I went home this weekend for Thanksgiving and it was a nice time to relax and be with family of course. I became really homesick since I haven't been able to go home since August and that is a long time for me. Being home made me start to reflect on how I treat people when I am with them and how I use up the time I have with someone individually. I realized good qualities with myself, and also bad qualities that I am now trying to work on.

I see myself as really taking the time to see as many people as I can and to ask many questions. I am a question person and I like that about myself. Questions are always popping up in my head even if it gets awkward with someone, so no worries, if you talk to me, expect a question. When I am in Orlando I have noticed that I never use my phone if I am talking to someone one on one. I give them my full attention and use up my time wisely. Since I wasn't in Orlando and wasn't in my 'home' this past week, I wasn't with the people I see on a daily basis. So being with people one on one at home, I realized I was on my phone a lot. I didn't realize that until the last day which upset me since I couldn't really fix it until I go home for Christmas break. It hurt me to see that I took some of those family members for granted even though I kept saying how much I missed them. Did I miss talking to them or being with them, or did I just miss the presence of that person that was now removed because I live in Orlando? I'm not too sure.



On the last day I was talking to my mom outside on her patio and I looked over to see this beautiful garden that she made.. I first thought it was our neighbors which then became a joke and a quite funny one at that.
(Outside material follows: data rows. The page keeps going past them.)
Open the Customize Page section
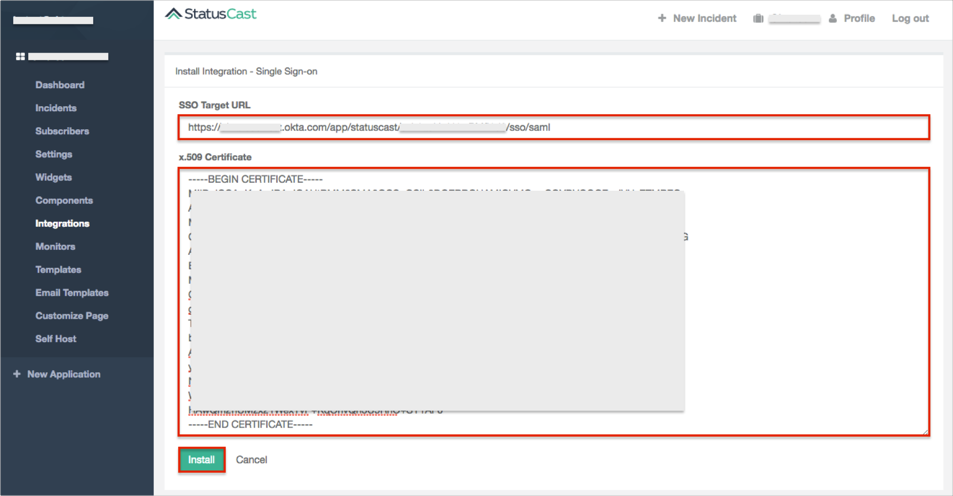The image size is (953, 496). click(72, 315)
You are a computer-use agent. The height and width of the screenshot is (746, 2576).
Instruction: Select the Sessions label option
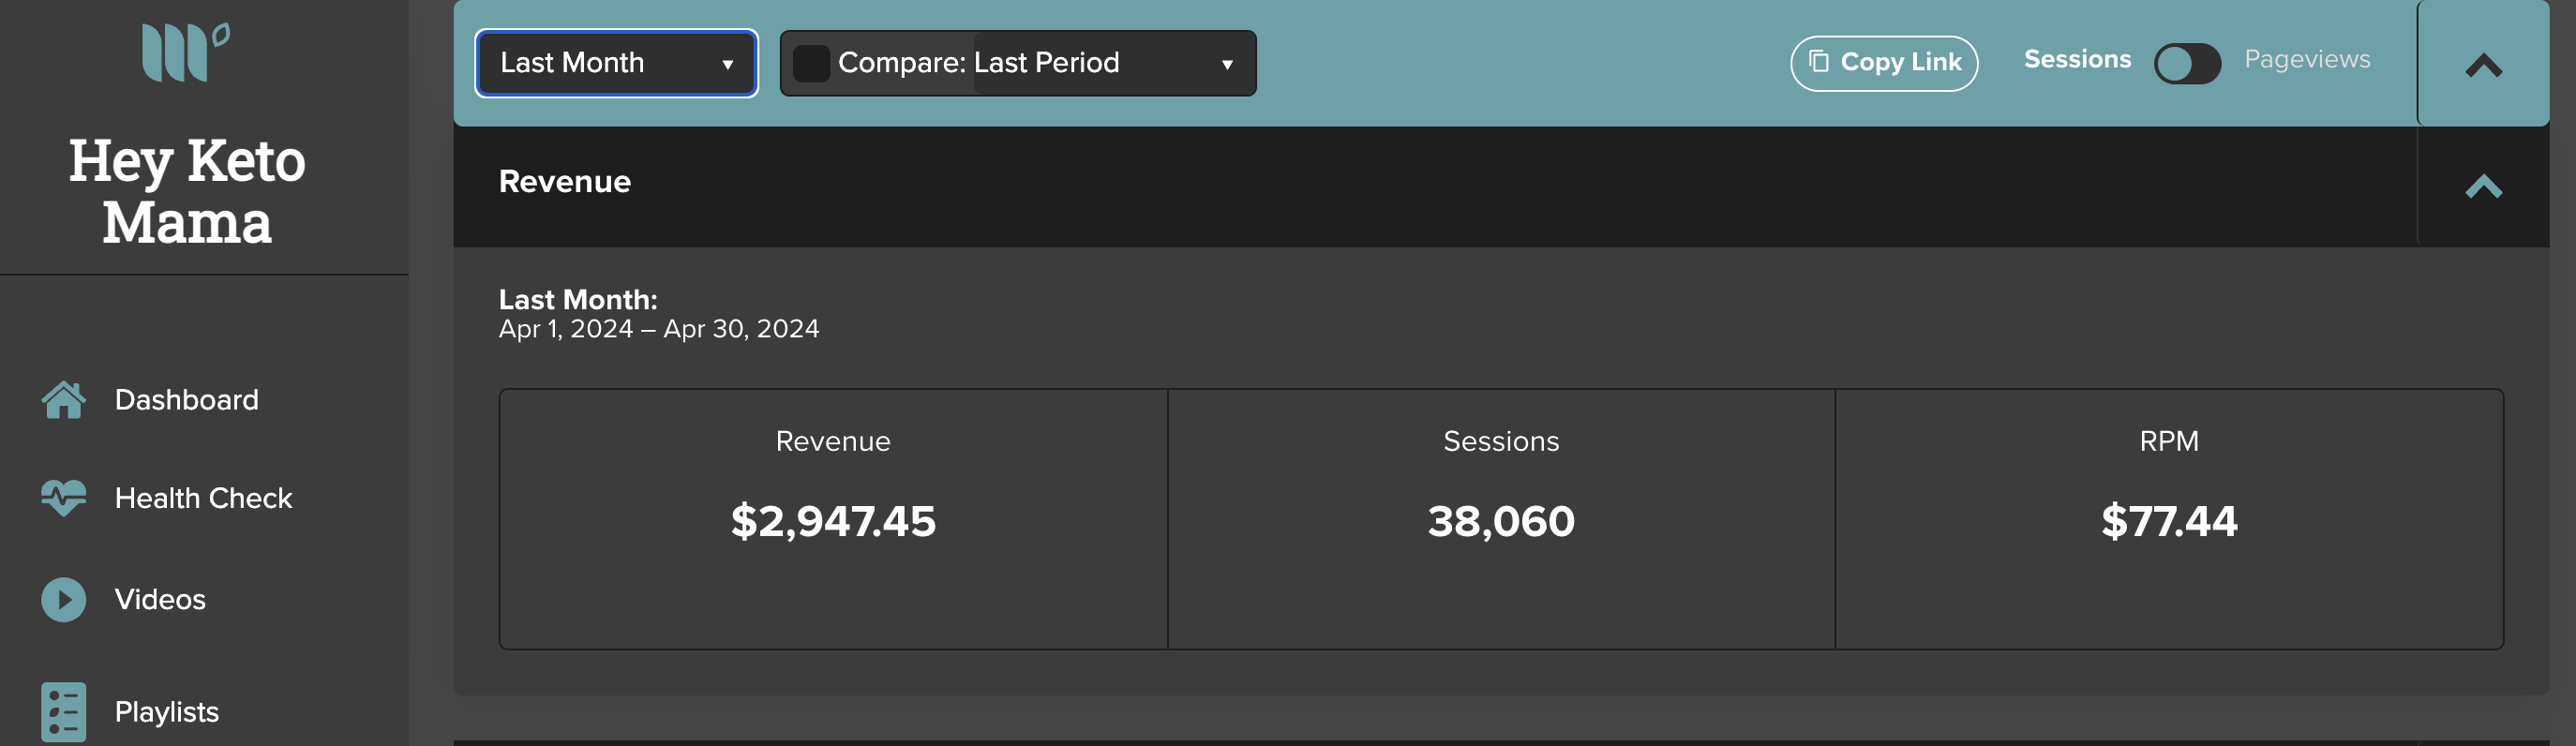[2077, 59]
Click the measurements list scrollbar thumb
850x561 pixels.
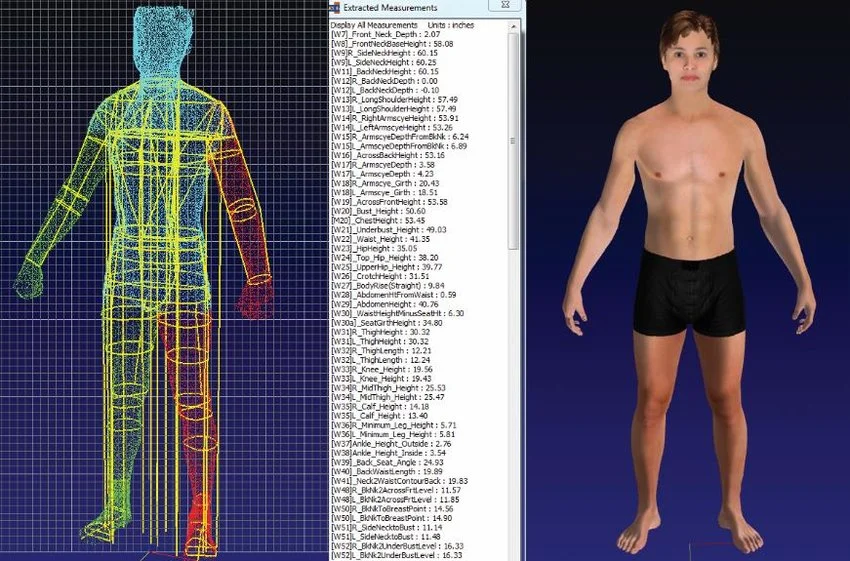tap(514, 140)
I realized an hour before I left to drive home that I didn't give the attention my mother deserved this week. I kept realizing 'ok I will be with my mom from the time she gets home to the time she goes to bed and then go out with my friends'. I realized - a little too late - that yes, I was with her but I wasn't WITH her in a sense of giving her my time and my ears 100% as I do with others. 





So my challenge, now, to really think about this and to not take for granted the people I see, is to really be with them in the moment and care for them while I am with them and while I am away from them. Give the person I am with, the time they deserve and love them the way Christ does. 

Do you do the same? Do you struggle with being on your phone when you are with others?